I own 5 acres of mostly forested property. It's hilly. I am able to clear the forest, and its mostly smaller trees, and there is moderate ground cover in areas. Can sheep graze freely on forest undergrowth, or should I really clear out some forest so that all their available space is pasture? I already have about 1/2 acre of pasture they can use.

I've also searched the site without much fruit -- wheres the best info on fencing options?

Thanks!


----------



## fortheloveofgoats (Mar 20, 2012)

Goats would be great to help clear out the area, and they would help with getting the acreage healthy for the sheep you want.  Just a suggestion. Congrats on the 5 acres, you are so very lucky. Can't wait to hear what all you do, oh and we love pictures.


----------



## carolinagirl (Mar 20, 2012)

Goats will clear it out nicely, just be aware that goats LOVE tree bark.  They will strip a tree clean of it's bark and kill it.  They like some trees better than others.


----------



## secuono (Mar 20, 2012)

Goats can also be heck to fence in. 
What kind of sheep do you have/want to get?


----------



## nbatter (Mar 20, 2012)

We went to the big New York State sheep and wool fest this fall, and really liked the Merinos and Romneys -- though admittedly for completely superficial reasons. We'd like to harvest the wool primarily, but also want something with meat that is at least edible. Thanks for the tip on the goats. Is there a good resource on what bark they tend to favor? The area I am thinking about clearing has a lot of young evergreen, but I have another area on the other side of the property that has mature deciduous trees and the ground is almost exclusively nettles. We had some sheep when I was very young growing up and I remember an emergency with them getting bloated, so I'd like to be as safe as I can and get the best grazing space I can prepared for them. Thanks for the insight!


----------



## Cornish Heritage (Mar 20, 2012)

In my experience goats will kill all young trees. Goats can be very mischievous & you had better have very good secure fencing if you do not want to be chasing them home every 5 mins. 

Not sure what kind of predators you have where you are but whatever fencing you put up it needs to keep predators out. We have a real distaste for barbed wire - that stuff is nasty - not only does it cut us up but it cuts up the animals.

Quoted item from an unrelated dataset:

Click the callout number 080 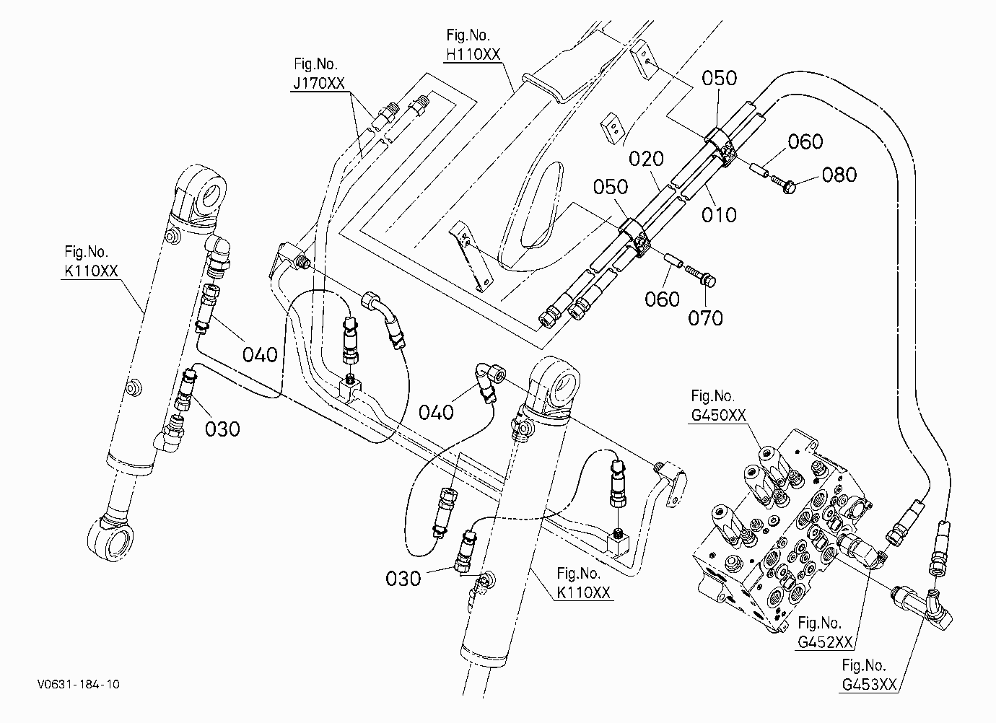pos(839,175)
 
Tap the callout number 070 pos(705,318)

Woven wire is a good perimeter fence but if you use the regular stuff then you will need to run electric at nose height on the inside. We are gradually going to replace all our perimeter fencing with HI-Tensile woven wire - will take us years!

Internal fence is completely different. You really should rotate your pastures/woods so polywire is a good choice as you can use temporary posts & just move it when you want to. Electric fence just teaches the animals to respect fence & not tear through it. 

Liz


----------



## autumnprairie (Mar 20, 2012)

looking forward to reading your journal


----------